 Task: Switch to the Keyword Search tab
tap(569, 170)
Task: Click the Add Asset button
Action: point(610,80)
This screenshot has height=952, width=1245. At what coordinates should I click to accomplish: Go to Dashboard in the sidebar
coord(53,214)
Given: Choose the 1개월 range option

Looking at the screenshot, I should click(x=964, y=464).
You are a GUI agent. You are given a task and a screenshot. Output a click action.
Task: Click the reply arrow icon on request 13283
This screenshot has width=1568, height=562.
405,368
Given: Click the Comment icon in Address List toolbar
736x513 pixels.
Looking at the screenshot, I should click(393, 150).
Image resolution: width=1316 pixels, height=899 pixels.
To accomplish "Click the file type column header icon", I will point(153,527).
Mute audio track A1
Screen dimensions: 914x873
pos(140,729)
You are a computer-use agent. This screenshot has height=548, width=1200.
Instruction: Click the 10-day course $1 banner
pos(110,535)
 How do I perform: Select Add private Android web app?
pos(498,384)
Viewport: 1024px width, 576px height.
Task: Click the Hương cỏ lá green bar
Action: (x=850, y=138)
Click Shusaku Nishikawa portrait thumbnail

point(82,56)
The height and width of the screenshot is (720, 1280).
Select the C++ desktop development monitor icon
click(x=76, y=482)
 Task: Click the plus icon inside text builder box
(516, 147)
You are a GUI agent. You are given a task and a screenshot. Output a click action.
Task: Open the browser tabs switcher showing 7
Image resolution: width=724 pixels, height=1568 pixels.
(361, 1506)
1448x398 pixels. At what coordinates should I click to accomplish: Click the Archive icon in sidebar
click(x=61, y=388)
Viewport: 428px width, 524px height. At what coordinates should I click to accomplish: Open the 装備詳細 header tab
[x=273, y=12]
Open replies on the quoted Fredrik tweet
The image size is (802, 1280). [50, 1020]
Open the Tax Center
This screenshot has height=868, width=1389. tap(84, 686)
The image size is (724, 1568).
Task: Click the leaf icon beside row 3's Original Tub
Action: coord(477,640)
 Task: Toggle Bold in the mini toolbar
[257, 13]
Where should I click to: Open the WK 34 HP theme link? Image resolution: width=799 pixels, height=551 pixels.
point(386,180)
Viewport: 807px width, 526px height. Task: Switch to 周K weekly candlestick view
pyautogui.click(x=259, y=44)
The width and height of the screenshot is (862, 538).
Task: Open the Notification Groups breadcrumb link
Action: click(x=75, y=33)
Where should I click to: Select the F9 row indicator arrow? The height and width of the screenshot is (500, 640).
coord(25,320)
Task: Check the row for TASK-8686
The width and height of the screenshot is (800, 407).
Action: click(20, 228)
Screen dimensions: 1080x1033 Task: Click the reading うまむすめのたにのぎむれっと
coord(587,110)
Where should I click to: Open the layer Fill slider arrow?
—————
Task description: Extract every line from the one with "Where should I click to: Open the WK" down to the final line above, both included, exactly as written.

Finished exercise:
Where should I click to: Open the WK 34 HP theme link? Image resolution: width=799 pixels, height=551 pixels.
point(386,180)
Viewport: 807px width, 526px height. Task: Switch to 周K weekly candlestick view
pyautogui.click(x=259, y=44)
The width and height of the screenshot is (862, 538).
Task: Open the Notification Groups breadcrumb link
Action: click(x=75, y=33)
Where should I click to: Select the F9 row indicator arrow? The height and width of the screenshot is (500, 640).
coord(25,320)
Task: Check the row for TASK-8686
The width and height of the screenshot is (800, 407).
Action: click(20, 228)
Screen dimensions: 1080x1033 Task: Click the reading うまむすめのたにのぎむれっと
coord(587,110)
Where should I click to: Open the layer Fill slider arrow?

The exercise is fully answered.